Robot Camera Setup for Teleoperation and Data Collection

Camera Types Comparison

Three camera technologies are commonly used in robot data collection setups. Your choice affects cost, latency determinism, and integration complexity.

Type	Example Model	Price	Latency	Best For
USB (UVC)	Logitech BRIO 4K	~$200	50-200ms variable	Budget setups, low-frequency tasks
GigE Vision	Basler ace2 a2A1920	$400-$1,500	<1ms deterministic	High-quality datasets, policy training
Depth (RGB-D)	Intel RealSense D435	~$200	30-60ms	Supplemental depth -- not recommended as primary

USB cameras (Logitech BRIO, ELP, Arducam) are the most accessible but suffer from variable latency caused by USB host controller scheduling. Under load, frame delivery can jitter by 20-50 ms, which desynchronizes multi-camera recordings and degrades policy training. For single-camera or low-frame-rate setups (<15 fps), USB is acceptable.
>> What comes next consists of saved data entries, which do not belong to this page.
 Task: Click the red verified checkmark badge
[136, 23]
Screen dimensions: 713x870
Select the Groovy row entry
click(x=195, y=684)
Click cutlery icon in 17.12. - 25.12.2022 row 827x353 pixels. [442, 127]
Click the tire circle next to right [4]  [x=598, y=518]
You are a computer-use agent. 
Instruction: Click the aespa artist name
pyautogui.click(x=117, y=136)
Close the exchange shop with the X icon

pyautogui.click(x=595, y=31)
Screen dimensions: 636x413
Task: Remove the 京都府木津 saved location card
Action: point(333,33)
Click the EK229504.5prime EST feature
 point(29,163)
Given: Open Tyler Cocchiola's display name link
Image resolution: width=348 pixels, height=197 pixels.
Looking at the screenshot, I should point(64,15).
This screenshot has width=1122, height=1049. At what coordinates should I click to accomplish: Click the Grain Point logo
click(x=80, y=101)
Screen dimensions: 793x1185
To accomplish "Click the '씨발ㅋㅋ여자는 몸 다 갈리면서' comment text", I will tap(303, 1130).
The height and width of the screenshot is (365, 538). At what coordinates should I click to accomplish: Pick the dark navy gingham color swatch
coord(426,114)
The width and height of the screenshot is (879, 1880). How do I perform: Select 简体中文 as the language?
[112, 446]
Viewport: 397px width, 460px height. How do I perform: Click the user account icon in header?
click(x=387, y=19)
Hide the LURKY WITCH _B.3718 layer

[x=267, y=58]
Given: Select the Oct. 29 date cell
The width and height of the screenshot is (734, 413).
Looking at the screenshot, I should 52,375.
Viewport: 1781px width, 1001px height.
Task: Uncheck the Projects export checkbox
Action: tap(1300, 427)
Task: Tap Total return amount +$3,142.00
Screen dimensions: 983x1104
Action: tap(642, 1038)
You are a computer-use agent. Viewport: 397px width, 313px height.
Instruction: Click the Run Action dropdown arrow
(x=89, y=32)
GigE Vision cameras (Basler ace2, FLIR Blackfly S, Allied Vision Alvium) deliver frames over Ethernet with deterministic <1 ms latency when hardware-triggered. The Basler ace2 a2A1920-160ucBAS at $650 offers 1920x1200 at 160 fps, more than sufficient for 30 fps robot recording. GigE cameras require a dedicated NIC with jumbo frames enabled (ip link set eth0 mtu 9000) and a PoE switch or injector.

Depth cameras (RealSense D435, Azure Kinect) are useful for supplemental 3D scene understanding but are not recommended as primary recording cameras. Their rolling shutter, depth noise at object boundaries, and difficulty with shiny/dark surfaces make them unsuitable as the sole visual observation. Use them in addition to RGB cameras if your policy requires depth input.

Three Camera Configurations

Different manipulation tasks benefit from different camera arrangements. Here are three validated configurations used at SVRC, ordered by complexity and data richness.

Configuration 1: Minimal (1 camera, budget setup)

Camera: 1x overhead USB camera (Logitech BRIO, $200)
Placement: Mounted 90-100 cm above workspace, pointing straight down
Resolution: 1280x720 at 30 fps
Use case: Simple pick-and-place, initial prototyping, single-arm tabletop tasks
Limitation: No height information, no ego-centric view, policy performance 15-25% lower than 3-camera setup on complex tasks

This is the fastest way to start collecting data. No synchronization hardware needed. Suitable for validating your task definition before investing in a multi-camera setup.

Configuration 2: Standard (3 cameras, recommended)

This configuration is used at SVRC for standard manipulation data collection and balances coverage, resolution, and storage cost:

Camera 1 -- Fixed overhead (top-down): Mounted 80-100 cm above the workspace, pointing straight down. Resolution 1280x960 at 30 fps. Captures the full workspace, object placement, and gripper approach from above. This is the most informative view for most pick-and-place policies.
Camera 2 -- Fixed side (lateral): Mounted at workspace height, 60-80 cm to the side. Resolution 1280x960 at 30 fps. Provides height information that the overhead view cannot. Critical for stacking, pouring, and insertion tasks.
Camera 3 -- Wrist (ego-centric): Mounted on the robot's end-effector or tool flange, facing forward. Resolution 640x480 at 60 fps. The higher frame rate captures fast wrist motions without blur. Ego-centric views significantly improve grasping and fine manipulation policy performance in imitation learning research.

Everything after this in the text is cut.